You know that annoying part of a group project where one person has the file on their laptop, and everyone else is just standing around waiting? Or when you try to explain how an app should look by just randomly explaining stuff or drawing the ugliest diagram anyone has ever seen?

That is pretty much why Figma took over the tech world.

If you haven’t used it yet, Figma is basically a design tool that lives in your web browser. It basically lets you design and plan what your website will look like before you aimlessly start coding.

Before Figma, design software was heavy. You had to install massive programs, save files locally, and email them back and forth.
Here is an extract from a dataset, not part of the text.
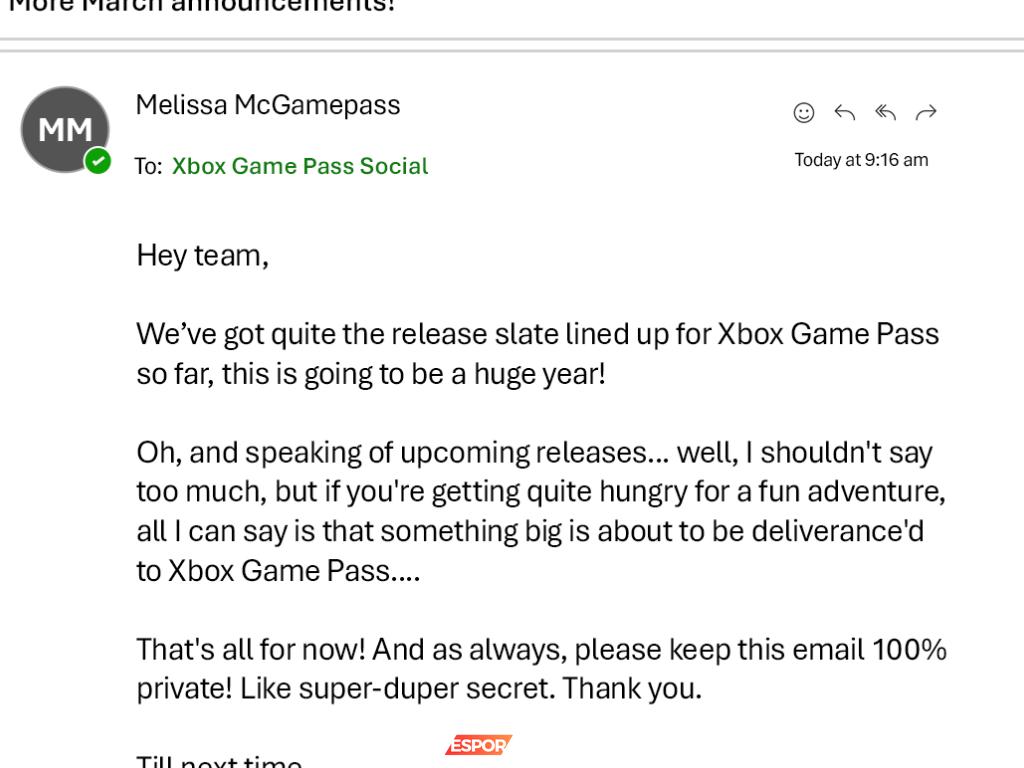The image size is (1024, 768).
Task: Click the "Hey team," greeting line
Action: click(203, 256)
You’d end up with files named Project_Final_v2_ACTUALLY_ForReal.zip, and nobody knew which one was the right one.

Figma killed all that. Since it’s a website, you just send a link. You and your teammates can all work on the same file at the same time. You can see each other’s mouse cursors moving around, which is surprisingly helpful when you’re trying to point out that a button is off-center.

“Okay, but I’m a coder, not an artist.”

This is the most common reason people ignore Figma. You might think, "I just want to build the thing, I don't care about making it pretty."
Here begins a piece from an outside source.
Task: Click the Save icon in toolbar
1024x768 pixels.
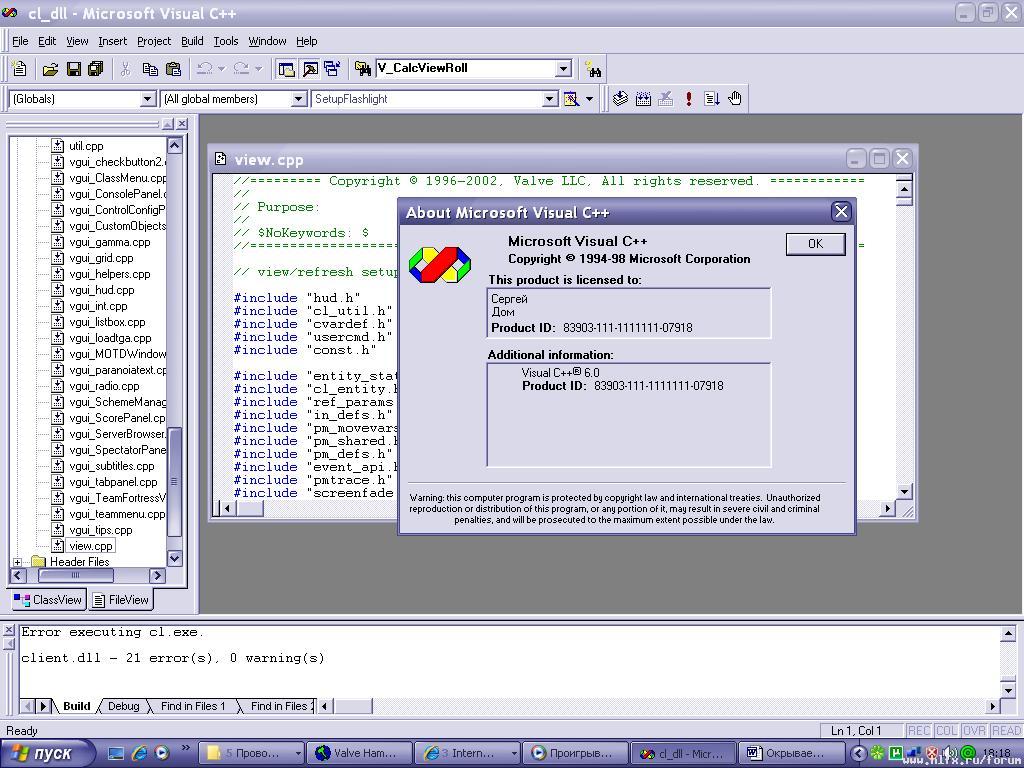Action: pos(73,69)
But here’s the thing: Figma is actually an incredible tool for developers.

  1. It does the CSS for you: This is the best feature, hands down. If you or a teammate designs a button in Figma, you can click on it, look at the "Dev Mode" (or Inspect) tab, and it literally gives you the CSS code. You can copy the exact hex codes, fonts, and padding right into your editor.

  2. It’s free: You don’t need a license or a powerful computer. It runs on pretty much anything that can open Chrome.

  3. It saves you from "Code Hell": It is way faster to move random stuff around in Figma than it is to rewrite your HTML/CSS five times because you didn't like the layout.

You don't need to be good at art to use it. Even if you just use it to draw gray boxes and figure out where your navbar should go, it makes life so much easier when you actually start coding.